◆ Instructions to follow ◆
The lines from the beginning of the records below through the one holding "EVIT.MK (36, 1615)" are to be copied exactly; leave the pictures out.

◆ Exercise materials ◆

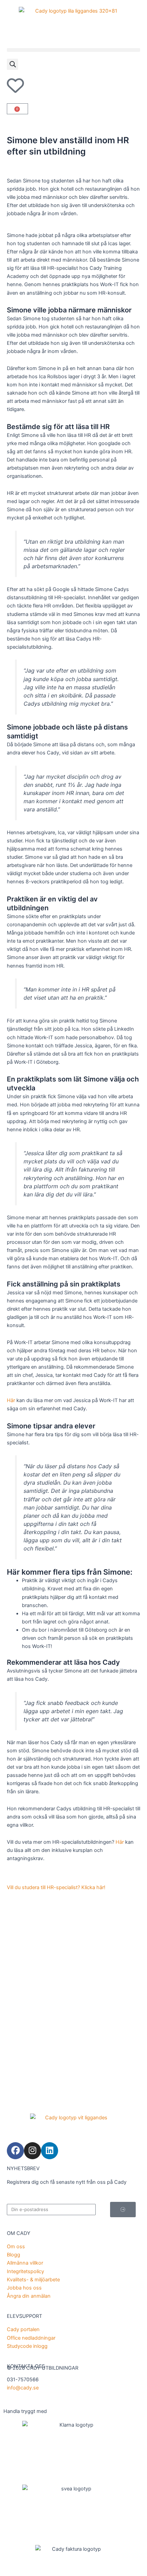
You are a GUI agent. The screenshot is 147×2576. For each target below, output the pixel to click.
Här (11, 1400)
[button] (73, 50)
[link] (73, 20)
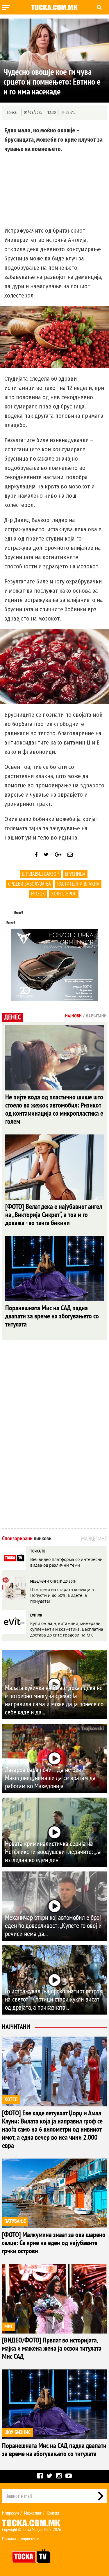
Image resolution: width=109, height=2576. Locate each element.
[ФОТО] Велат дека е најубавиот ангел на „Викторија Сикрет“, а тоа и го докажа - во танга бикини (53, 1215)
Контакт (53, 2513)
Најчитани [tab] (96, 1016)
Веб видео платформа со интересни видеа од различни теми (66, 1562)
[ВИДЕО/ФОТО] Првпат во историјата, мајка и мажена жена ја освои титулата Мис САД (51, 2348)
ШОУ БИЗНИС (17, 2432)
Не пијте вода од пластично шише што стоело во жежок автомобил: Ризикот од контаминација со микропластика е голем (54, 1109)
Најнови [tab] (73, 1016)
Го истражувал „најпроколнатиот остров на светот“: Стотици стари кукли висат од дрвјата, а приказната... (53, 1999)
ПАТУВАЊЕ (15, 2221)
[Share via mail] (70, 855)
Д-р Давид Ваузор (40, 874)
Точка (12, 112)
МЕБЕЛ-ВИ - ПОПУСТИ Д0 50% (53, 1581)
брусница (75, 874)
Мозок (38, 894)
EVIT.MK (36, 1615)
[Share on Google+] (57, 855)
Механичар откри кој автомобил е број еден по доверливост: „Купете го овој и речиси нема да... (53, 1925)
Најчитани (16, 2027)
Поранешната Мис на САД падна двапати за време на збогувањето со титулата (52, 1316)
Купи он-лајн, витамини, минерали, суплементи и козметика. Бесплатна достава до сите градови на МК (66, 1629)
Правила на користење (20, 2539)
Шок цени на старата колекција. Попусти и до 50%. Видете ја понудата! (62, 1595)
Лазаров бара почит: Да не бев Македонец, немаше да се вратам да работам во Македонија (50, 1778)
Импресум (10, 2513)
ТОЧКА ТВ (37, 1551)
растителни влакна (78, 884)
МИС (8, 2327)
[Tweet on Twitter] (46, 855)
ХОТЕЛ (10, 2100)
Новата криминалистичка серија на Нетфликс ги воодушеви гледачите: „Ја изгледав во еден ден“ (53, 1852)
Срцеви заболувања (29, 884)
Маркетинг (33, 2513)
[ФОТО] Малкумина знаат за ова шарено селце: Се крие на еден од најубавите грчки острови (54, 2243)
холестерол (63, 894)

◆ Solution to the problem ◆
You are a GUI agent. The screenshot is 147×2576. For each target below, output the pixel to click.
Här (11, 1400)
[button] (73, 50)
[link] (73, 20)
Image resolution: width=109, height=2576. Locate each element.
[ФОТО] Велат дека е најубавиот ангел на „Викторија Сикрет“, а тоа и го докажа - во танга бикини (53, 1215)
Контакт (53, 2513)
Најчитани [tab] (96, 1016)
Веб видео платформа со интересни видеа од различни теми (66, 1562)
[ВИДЕО/ФОТО] Првпат во историјата, мајка и мажена жена ја освои титулата Мис САД (51, 2348)
ШОУ БИЗНИС (17, 2432)
Не пијте вода од пластично шише што стоело во жежок автомобил: Ризикот од контаминација со микропластика е голем (54, 1109)
Најнови [tab] (73, 1016)
Го истражувал „најпроколнатиот остров на светот“: Стотици стари кукли висат од дрвјата, а приказната... (53, 1999)
ПАТУВАЊЕ (15, 2221)
[Share via mail] (70, 855)
Д-р Давид Ваузор (40, 874)
Точка (12, 112)
МЕБЕЛ-ВИ - ПОПУСТИ Д0 50% (53, 1581)
брусница (75, 874)
Мозок (38, 894)
EVIT.MK (36, 1615)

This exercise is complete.